The professor gives me a concrete example: in India, women are particularly badly affected by the lack of toilet provision for 500 million of the country’s citizens. Open defecation is risky, because a lone woman is easy prey for sexual assault. In rural Bihar, where about 85 per cent of households have no sanitation, one victim this summer was an 11-year-old girl, raped when she ­visited the field at night. Many women try to avoid going to the loo at all for hours on end, increasing their risk of urinary tract infections.

So how do you convince a community that toilet provision is necessary? Even when local government or an NGO provides the funds, there is often still a cultural resistance. “If you ask people, ‘Why don’t you construct a loo?’ they’ll say, ‘But all my neighbours do the same thing,’” Christakis observes. He says the same model explains widespread tax avoidance in Greece – “If you ask people, ‘Why don’t you pay your tax?’ they say, ‘My neighbours don’t pay their taxes. What am I, an idiot?’” – and risky sexual behaviour in countries with endemic HIV.
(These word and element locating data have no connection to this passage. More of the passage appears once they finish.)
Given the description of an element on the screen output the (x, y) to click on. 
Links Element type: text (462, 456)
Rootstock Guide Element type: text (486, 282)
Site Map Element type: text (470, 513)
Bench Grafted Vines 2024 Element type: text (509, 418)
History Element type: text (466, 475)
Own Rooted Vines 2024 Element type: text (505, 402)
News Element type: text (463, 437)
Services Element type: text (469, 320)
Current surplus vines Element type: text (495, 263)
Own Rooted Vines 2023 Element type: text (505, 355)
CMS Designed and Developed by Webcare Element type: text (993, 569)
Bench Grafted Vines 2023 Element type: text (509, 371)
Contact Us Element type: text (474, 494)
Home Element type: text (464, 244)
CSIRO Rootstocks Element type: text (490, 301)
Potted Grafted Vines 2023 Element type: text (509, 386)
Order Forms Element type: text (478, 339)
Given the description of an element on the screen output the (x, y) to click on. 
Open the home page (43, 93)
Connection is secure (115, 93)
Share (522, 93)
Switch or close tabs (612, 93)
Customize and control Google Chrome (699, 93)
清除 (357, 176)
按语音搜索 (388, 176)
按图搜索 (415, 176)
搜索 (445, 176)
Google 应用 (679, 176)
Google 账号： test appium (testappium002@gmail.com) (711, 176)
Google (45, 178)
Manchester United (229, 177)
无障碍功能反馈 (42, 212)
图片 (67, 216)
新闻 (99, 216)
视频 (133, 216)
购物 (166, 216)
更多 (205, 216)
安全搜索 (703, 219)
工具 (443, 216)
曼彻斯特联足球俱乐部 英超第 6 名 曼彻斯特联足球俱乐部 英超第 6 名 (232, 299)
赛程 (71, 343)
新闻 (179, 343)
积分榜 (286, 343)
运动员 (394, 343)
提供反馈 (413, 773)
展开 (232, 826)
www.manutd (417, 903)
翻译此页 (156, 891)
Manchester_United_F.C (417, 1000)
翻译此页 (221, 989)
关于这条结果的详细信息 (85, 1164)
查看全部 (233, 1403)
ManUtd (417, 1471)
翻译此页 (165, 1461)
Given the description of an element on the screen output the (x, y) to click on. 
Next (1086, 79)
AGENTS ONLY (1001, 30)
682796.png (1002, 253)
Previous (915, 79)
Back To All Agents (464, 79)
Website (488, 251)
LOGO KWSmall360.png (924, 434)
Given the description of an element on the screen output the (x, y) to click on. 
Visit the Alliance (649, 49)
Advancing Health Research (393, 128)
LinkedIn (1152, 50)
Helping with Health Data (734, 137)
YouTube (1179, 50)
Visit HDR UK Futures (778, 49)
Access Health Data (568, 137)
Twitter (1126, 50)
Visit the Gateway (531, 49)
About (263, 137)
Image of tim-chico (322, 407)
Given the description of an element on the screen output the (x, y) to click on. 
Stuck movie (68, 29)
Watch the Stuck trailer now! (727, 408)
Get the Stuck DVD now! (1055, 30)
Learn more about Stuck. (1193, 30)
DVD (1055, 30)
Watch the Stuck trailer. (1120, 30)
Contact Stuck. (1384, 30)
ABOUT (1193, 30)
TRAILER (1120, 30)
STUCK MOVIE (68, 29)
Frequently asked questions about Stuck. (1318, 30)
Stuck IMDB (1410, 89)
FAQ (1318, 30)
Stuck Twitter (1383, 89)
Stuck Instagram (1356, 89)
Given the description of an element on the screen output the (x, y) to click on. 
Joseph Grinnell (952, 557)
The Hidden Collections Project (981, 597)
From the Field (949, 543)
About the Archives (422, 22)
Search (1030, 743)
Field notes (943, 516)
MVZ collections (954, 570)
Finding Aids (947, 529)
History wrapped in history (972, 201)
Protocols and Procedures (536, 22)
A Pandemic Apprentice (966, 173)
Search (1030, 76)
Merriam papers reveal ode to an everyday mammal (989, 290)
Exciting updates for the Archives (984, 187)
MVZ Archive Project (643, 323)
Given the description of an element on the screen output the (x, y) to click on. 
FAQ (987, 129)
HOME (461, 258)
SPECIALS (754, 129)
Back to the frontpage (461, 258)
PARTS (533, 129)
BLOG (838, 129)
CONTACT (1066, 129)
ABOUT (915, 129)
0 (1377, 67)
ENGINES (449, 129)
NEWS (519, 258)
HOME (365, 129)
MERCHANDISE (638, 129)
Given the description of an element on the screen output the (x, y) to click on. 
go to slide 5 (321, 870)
Traditionally, you might try to win over the highest status member of the community: but he and Fowler believe you should instead target the most influential as identified by their algorithm. “That way, you can target 5 per cent of the people and 80 per cent of the people change,” he says – making scarce development funds go far further.

Christakis’s work gives him many insights into human nature, sometimes with unexpected results. Take the way that his work on obesity was reported. In America, he says, the headlines read: “Are you packing it on? Blame your fat friends.” In Europe, however, the message was different. “Are your friends fat? You are to blame.”